Travelling from Baghdad, representatives of Iraq’s ethnic and religious communities will be meeting with the European Parliament’s Delegation for Relations with Iraq on Wednesday, 5 October 2011 in the first meeting of its kind since the occupation of Iraq in 2003.
The 14-strong delegation, representing the Christian, Mandaean-Sabean, Shabak, Yezidi communities will meet with European institutions as well as the Belgian Senate, and Flemish Parliament. The meeting has been made possible through the efforts of the Iraqi Council of Representatives, European Parliament Delegation for relations with Iraq, Institute for International Law and Human Rights (IILHR) and U.S. Institute of Peace (USIP), with the support of No Peace Without Justice (NPWJ) and the Unrepresented Nations and Peoples Organization (UNPO).
Coming after the formation in July 2010 of the Minorities Caucus in the Iraqi Council of Representatives and hearings in the European Parliament in both the Delegation for Relations with Iraq and the Subcommittee on Human Rights, the visit will be a key step as the Caucus moves to develop a concrete plan of potential legislative action that stands to include reform of Iraq’s personal status laws, local administration legislation, an anti-discrimination law, and reform of Iraq’s educational curriculum. It will also see the European launch of the IILHR’s‘Minorities and the Law in Iraq’report which provides one of the first analyses of both Iraqi law and minorities, and how the role of minorities could be strengthened.

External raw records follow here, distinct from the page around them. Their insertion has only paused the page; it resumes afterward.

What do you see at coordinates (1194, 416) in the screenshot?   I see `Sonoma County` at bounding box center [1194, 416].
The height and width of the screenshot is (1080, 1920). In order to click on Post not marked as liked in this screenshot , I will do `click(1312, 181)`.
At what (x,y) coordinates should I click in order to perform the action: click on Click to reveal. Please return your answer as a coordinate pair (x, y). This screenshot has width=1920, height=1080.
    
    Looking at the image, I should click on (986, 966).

Director of the IILHR, William Spencer, noted that the visit “came after long negotiation but at an important point in Iraq’s history…the future of minorities in Iraq may depend on the level of cooperation we will see in the coming days.” The visit was however only “the latest step in a long series of initiatives pursued by NPWJ and others to support reconciliation and accountability in Iraq today,” Niccolò Figà-Talamanca, Secretary General of NPWJ stressed. Reflecting on two decades of working with Iraqi minorities, Marino Busdachin, UNPO General Secretary, noted that “now the onus must be to pool European experience and support deputies in Iraq…time is running to save age-old communities.”